Regione Lombardia e il Sistema Camerale lombardo, per
favorire la ripresa e il rilancio dell’economia lombarda
duramente colpita dalla pandemia Covid 19, attivano lo
sportello 2022 del bando “Nuova Impresa” finalizzato a
sostenere l’avvio di nuove imprese e l’autoimprenditorialità,
anche in forma di lavoro autonomo con partita IVA
individuale, anche quale opportunità di ricollocamento dei
soggetti fuoriusciti dal mercato del lavoro, attraverso
l’erogazione di contributi sui costi connessi alla creazione delle
nuove imprese

Sulla piattaforma di Unioncamere Lombardia sarà possibile caricare le domande di richiesta finanziamento dalle ore 14.00 del 4 aprile 2022 fino alle ore 12.00 del 31 marzo 2023

Si tratta di un contributo a fondo perduto per le sole spese ammissibili al netto di IVA (tranne nei casi in cui questa non sia in alcun modo recuperabile).


AGEVOLAZIONE PARI AL 50%.


VALORE MINIMO INVESTIMENTO:

€ 3.000,00


CONTRIBUTO MASSIMO CONCEDIBILE:

€ 10.000,00


Le attività concesse devono essere eseguite e quietanziate entro e non oltre il 31 dicembre 2022 e possono rientrare nelle seguenti attività ammissibili in conto capitale:

  • acquisto di beni strumentali/macchinari/attrezzature/arredi nuovi
  • acquisto di software gestionale, professionale e altre applicazioni aziendali, licenze d’uso e servizi software di tipo cloud e saas e simili, brevetti e licenze d’uso sulla proprietà intellettuale, nella misura massima del 60% della spesa totale di progetto;
  • acquisto di hardware (sono escluse le spese per smartphone e cellulari);
  • registrazione e sviluppo di marchi e brevetti e per le certificazioni di qualità.

 

Mentre sono ammesse attività in conto corrente come segue:

  • onorari notarili e costi relativi alla costituzione d'impresa
  • onorari per prestazioni e consulenze relative all'avvio d'impresa, nei seguenti ambiti:
    • marketing e
      comunicazione; 
    • logistica;
    • produzione;
    • personale,
      organizzazione, sistemi informativi e gestione di impresa;
    • contrattualistica;
    • contabilità e fiscalità;
  • spese relative alle consulenze specialistiche legate alla registrazione allo sviluppo di marchi e brevetti, nonché per le certificazioni di qualità di cui alla relativa voce di spesa in conto capitale;
  • canoni di locazione della sede legale e operativa della nuova impresa.
  • sviluppo di un piano di comunicazione e strumenti di comunicazione e promozione

Per nuova impresa si intende un nuovo soggetto giuridico come risultante dall’attribuzione del codice fiscale/partita iva da parte dell’Agenzia delle Entrate e non derivante da trasformazione di impresa esistente.

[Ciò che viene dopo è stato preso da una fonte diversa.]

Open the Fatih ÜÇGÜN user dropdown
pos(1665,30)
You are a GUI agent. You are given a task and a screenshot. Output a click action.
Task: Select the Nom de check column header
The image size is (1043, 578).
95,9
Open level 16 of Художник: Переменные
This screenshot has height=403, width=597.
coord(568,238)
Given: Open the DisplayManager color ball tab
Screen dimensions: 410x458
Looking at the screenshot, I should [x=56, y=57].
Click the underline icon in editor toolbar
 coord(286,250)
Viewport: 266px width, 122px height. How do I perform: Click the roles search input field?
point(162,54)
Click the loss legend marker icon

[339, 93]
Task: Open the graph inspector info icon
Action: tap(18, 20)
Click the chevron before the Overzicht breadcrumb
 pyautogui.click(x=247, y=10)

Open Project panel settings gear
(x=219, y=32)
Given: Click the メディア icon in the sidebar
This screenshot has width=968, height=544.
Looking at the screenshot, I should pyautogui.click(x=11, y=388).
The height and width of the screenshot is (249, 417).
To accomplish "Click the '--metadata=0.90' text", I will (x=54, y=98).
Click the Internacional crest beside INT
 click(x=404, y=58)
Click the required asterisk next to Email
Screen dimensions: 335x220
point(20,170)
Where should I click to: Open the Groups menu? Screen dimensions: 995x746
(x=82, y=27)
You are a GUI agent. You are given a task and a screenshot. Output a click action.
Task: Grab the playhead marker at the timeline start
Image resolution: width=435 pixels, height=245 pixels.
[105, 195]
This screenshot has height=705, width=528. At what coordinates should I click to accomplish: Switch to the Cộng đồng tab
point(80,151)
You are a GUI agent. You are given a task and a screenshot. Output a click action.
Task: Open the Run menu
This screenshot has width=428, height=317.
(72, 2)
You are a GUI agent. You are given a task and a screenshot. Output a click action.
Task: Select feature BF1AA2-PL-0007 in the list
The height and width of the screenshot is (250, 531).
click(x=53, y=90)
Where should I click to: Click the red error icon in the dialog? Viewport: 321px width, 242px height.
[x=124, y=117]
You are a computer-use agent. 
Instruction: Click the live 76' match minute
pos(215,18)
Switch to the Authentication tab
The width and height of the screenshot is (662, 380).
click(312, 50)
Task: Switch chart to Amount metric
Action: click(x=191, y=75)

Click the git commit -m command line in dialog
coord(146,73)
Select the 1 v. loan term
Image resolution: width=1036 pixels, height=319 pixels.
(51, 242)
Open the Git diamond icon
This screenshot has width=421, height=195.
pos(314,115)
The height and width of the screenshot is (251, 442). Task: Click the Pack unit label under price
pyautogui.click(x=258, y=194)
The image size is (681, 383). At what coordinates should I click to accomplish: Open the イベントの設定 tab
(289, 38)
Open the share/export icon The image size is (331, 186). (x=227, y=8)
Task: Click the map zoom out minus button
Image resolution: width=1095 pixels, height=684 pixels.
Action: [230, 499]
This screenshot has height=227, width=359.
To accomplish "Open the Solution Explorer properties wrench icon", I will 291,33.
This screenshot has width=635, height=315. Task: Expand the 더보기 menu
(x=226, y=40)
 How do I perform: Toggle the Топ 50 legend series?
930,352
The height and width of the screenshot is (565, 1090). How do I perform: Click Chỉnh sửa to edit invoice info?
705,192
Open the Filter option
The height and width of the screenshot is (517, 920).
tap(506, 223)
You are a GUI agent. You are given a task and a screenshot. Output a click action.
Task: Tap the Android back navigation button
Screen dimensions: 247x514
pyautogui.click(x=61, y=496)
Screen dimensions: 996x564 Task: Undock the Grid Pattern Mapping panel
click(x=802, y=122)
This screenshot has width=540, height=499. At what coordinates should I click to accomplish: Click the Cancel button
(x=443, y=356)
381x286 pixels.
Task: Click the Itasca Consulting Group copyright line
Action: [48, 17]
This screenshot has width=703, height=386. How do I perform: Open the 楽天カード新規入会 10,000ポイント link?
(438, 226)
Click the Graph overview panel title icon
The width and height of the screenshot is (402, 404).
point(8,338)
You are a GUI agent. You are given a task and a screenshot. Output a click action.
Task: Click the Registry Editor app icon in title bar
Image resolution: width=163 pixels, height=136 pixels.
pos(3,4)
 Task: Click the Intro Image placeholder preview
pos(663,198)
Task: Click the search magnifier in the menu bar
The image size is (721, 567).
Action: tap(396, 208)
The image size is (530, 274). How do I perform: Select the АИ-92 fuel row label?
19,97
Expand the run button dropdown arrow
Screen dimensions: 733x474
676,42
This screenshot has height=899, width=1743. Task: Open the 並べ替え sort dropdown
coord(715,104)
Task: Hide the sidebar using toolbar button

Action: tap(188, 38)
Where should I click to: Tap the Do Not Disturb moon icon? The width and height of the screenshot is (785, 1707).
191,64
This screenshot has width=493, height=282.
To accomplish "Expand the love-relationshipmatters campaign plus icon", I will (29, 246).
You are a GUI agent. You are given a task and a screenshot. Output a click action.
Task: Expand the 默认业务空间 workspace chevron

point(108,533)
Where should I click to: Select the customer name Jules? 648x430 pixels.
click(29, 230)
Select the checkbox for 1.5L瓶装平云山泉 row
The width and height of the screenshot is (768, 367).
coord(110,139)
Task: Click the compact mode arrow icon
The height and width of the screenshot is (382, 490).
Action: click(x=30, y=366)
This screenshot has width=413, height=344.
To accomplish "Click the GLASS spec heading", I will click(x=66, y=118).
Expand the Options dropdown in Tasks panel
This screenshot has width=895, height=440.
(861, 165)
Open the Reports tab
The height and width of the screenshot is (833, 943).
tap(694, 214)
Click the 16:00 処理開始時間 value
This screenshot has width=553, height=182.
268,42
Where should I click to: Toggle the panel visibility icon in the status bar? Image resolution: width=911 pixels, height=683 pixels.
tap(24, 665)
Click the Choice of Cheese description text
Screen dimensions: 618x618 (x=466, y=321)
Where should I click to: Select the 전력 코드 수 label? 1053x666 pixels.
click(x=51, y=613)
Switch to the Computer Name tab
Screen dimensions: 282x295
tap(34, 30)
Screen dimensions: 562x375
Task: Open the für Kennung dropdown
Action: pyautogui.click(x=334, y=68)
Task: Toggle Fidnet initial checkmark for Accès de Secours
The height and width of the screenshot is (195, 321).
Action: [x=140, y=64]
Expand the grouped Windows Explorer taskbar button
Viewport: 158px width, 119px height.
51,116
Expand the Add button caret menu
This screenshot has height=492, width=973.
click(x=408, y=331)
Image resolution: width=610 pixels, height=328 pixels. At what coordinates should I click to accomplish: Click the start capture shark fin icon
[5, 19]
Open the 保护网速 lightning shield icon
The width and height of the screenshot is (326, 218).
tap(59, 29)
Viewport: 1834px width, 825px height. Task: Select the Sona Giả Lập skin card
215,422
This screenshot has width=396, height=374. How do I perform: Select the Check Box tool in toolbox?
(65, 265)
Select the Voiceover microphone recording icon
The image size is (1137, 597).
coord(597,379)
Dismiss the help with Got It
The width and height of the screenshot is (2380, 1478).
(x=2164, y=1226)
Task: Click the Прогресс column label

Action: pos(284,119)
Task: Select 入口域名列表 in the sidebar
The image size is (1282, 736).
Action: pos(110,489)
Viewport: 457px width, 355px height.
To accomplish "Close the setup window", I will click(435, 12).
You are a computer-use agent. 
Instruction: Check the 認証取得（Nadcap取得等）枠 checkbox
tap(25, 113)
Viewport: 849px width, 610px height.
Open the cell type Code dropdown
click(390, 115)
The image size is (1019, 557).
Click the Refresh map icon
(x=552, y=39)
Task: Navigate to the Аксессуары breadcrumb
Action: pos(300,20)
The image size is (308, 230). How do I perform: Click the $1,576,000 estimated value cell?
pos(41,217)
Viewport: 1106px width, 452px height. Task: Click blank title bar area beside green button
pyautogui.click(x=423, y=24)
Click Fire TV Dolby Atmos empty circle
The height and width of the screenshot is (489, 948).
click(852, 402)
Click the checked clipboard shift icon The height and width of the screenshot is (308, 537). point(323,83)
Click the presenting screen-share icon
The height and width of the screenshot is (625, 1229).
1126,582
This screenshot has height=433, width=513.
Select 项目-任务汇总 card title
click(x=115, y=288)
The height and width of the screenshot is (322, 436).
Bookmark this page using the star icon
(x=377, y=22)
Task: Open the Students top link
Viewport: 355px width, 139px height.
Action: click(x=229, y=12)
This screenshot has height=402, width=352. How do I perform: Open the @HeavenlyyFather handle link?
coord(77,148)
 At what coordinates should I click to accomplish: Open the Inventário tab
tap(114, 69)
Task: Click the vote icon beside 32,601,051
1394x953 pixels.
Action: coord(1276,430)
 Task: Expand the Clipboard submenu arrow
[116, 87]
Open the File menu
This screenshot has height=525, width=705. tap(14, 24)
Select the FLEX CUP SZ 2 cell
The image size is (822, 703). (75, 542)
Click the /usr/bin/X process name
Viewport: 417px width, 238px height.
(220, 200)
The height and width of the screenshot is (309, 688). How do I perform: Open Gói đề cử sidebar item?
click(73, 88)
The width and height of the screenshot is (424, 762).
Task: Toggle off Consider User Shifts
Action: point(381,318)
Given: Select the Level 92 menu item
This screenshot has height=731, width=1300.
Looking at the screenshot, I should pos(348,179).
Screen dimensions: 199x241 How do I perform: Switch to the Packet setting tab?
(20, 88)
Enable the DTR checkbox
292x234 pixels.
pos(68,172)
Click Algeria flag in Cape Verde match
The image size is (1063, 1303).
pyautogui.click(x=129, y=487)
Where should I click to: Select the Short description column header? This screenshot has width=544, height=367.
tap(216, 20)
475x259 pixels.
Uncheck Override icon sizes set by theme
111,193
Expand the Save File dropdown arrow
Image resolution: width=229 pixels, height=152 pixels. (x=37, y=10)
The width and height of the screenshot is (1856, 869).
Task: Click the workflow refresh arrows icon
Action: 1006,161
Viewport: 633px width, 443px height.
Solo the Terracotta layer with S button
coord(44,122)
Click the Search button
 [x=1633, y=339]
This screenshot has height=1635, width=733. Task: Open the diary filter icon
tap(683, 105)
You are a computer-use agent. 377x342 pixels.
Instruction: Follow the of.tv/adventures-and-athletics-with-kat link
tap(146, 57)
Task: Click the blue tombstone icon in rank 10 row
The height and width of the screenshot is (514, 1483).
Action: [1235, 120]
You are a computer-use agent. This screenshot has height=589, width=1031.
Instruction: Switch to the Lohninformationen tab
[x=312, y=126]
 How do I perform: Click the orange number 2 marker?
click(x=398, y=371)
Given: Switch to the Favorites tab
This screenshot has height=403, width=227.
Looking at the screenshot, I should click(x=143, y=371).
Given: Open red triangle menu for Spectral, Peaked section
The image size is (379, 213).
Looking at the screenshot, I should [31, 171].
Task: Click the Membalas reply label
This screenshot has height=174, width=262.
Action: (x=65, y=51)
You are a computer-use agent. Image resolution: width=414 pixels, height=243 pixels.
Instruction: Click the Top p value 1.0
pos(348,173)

Non si considera nuova impresa l’attivazione di una nuova sede operativa sul territorio lombardo da parte di imprese già esistenti.

I dati relativi alla data di apertura della partita IVA (che non può essere antecedente al 01 gennaio 2022) sono verificati nelle banche dati dell’Agenzia delle Entrate. I dati di iscrizione e inizio attività (che non possono essere antecedenti al 01 gennaio 2022) sono verificati nel Registro delle Imprese.

Alla misura non possono accedere le imprese costituite in forma cooperativa come previsto dalla D.G.R. XI/5090 del 26 luglio 2021.

 

Sono escluse le MPMI e i lavoratori autonomi che abbiano codice Ateco primario o prevalente, risultante dalla visura
camerale ovvero dall’Anagrafe Tributaria, ricompreso nella sezione A (Agricoltura, silvicoltura e pesca) e K (Attività finanziarie ed assicurative) della classificazione Ateco 2007 e altresì quelli che svolgono attività primaria o prevalente di cui ai seguenti codici ATECO:

  • 47.78.94 commercio al dettaglio di articoli per adulti (sexy shop);
  • 92.00 attività riguardanti le lotterie, le scommesse, le case da gioco;
  • 92.00.02 gestione di apparecchi che consentono vincite in denaro funzionanti a moneta o a gettone;
  • 92.00.09 altre attività connesse con le lotterie e le scommesse;
  • 96.04.1 servizi di centri per il benessere fisico (esclusi gli stabilimenti termali).